To understand this shift you have to look at the full history of Twitter. Current Twitter CEO (another revolving door, albeit slightly less rapidly) Jack Dorsey has always considered it to be more of an information and news site than a social network. For him, this ‘new’ positioning is not new. Read Nick Bilton’s Hatching Twitter and you’ll understand that this goes right back to the very inception of the product — share what you are doing, versus discover what is happening. Jack always thought the former mundane, but the latter a powerful idea. And I happen to agree.

I work in social media, so obviously I’m a Twitter user, but my 6,795 tweets over the eight years I’ve had my account amount to only slightly more than one a day. Hardly a heavy user by that criteria. However, I am on Twitter a huge amount — Tweetbot’s open throughout the working day, it’s my go to app on my phone on my commute.

What am I doing with all that time if I am not tweeting? The same thing that 90% of other users are doing. The same thing that Twitter’s product and marketing team are intending to gear the product towards. Browsing the fastest news and information source on the planet.

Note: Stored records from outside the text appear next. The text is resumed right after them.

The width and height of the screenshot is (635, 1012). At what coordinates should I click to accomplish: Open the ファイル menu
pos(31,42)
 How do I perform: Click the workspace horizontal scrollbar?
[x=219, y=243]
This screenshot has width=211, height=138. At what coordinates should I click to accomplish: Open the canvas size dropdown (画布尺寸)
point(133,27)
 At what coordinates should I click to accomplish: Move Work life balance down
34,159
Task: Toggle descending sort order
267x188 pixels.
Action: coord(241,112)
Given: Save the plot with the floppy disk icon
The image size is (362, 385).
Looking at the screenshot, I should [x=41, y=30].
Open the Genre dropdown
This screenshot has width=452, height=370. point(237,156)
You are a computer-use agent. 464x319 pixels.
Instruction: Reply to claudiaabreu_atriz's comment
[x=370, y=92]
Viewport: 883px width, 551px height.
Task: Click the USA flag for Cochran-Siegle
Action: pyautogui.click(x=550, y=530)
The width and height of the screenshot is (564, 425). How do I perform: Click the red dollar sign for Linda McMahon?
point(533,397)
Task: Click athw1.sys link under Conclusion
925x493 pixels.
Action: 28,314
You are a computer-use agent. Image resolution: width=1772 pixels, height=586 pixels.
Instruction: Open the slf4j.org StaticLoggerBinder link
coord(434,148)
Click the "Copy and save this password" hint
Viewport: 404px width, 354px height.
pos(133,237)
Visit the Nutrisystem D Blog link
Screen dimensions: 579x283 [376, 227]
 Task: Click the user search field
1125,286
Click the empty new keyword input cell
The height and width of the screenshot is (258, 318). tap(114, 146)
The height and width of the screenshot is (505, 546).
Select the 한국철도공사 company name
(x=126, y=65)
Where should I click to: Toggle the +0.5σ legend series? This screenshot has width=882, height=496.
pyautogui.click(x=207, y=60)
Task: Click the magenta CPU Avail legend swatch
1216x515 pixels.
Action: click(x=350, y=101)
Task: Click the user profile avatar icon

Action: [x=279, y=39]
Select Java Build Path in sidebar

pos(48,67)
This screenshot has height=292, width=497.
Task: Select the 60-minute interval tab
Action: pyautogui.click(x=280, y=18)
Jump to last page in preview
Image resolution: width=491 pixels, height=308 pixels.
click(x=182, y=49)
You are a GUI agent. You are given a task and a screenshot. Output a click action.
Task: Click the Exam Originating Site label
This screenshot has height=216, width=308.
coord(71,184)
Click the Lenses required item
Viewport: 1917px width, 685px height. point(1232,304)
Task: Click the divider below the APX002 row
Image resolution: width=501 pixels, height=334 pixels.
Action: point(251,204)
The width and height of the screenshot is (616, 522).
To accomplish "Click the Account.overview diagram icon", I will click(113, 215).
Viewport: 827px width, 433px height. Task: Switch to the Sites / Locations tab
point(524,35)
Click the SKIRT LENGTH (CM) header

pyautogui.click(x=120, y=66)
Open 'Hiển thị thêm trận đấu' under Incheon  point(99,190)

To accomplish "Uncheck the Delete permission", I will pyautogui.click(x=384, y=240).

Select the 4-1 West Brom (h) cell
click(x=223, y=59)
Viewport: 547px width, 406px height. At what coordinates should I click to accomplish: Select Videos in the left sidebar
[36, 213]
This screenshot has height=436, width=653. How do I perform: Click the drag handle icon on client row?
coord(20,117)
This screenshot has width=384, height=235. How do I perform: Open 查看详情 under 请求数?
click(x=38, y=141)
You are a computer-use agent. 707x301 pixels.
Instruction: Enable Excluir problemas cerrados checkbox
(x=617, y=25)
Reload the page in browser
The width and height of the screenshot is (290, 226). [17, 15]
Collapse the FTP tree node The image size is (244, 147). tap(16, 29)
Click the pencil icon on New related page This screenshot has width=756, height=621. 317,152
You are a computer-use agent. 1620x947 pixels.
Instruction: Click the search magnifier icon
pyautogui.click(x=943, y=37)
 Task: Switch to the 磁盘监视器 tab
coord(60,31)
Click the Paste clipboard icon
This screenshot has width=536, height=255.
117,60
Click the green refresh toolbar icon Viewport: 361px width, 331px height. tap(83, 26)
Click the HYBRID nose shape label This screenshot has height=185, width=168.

This would have made total sense in the early days of the internet, when we all used forums and understood the 1% rule — just 1% of users are creating your content, 9% are interacting with it, but 90% are basically passive. We talk about everyone being an oversharer, but I’m not convinced this is the case — I know plenty of people who would love to have access to news at hyperspeed if there wasn’t the pressure of a follower number by their name.

Put it that way, and appointing a VP of product who, like the 90% he’ll be adapting the product for, doesn’t really tweet, seems more sensible than giving the job to any power user.